▸ **What you will do**: Starting at the line that contains "This screenshot has height=803, width=1086." in the listing below, write out every line word for word until you have written the line that contains "Click the filter funnel icon".

▸ **Records supplied**:
· · · · ·

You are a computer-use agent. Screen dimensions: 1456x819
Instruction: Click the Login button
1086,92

· · · · ·

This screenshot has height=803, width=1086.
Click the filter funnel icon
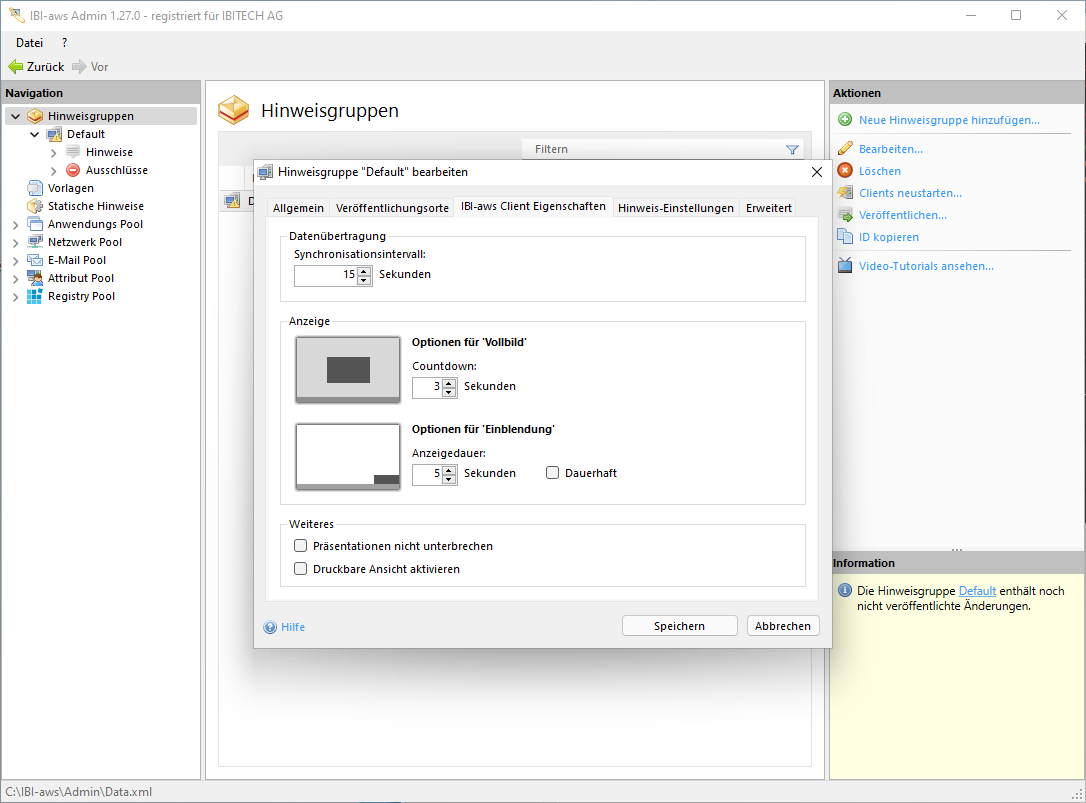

· · · · ·

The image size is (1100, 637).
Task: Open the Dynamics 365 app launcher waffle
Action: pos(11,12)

· · · · ·

▸ **Response to the exercise**:
This screenshot has height=803, width=1086.
Click the filter funnel icon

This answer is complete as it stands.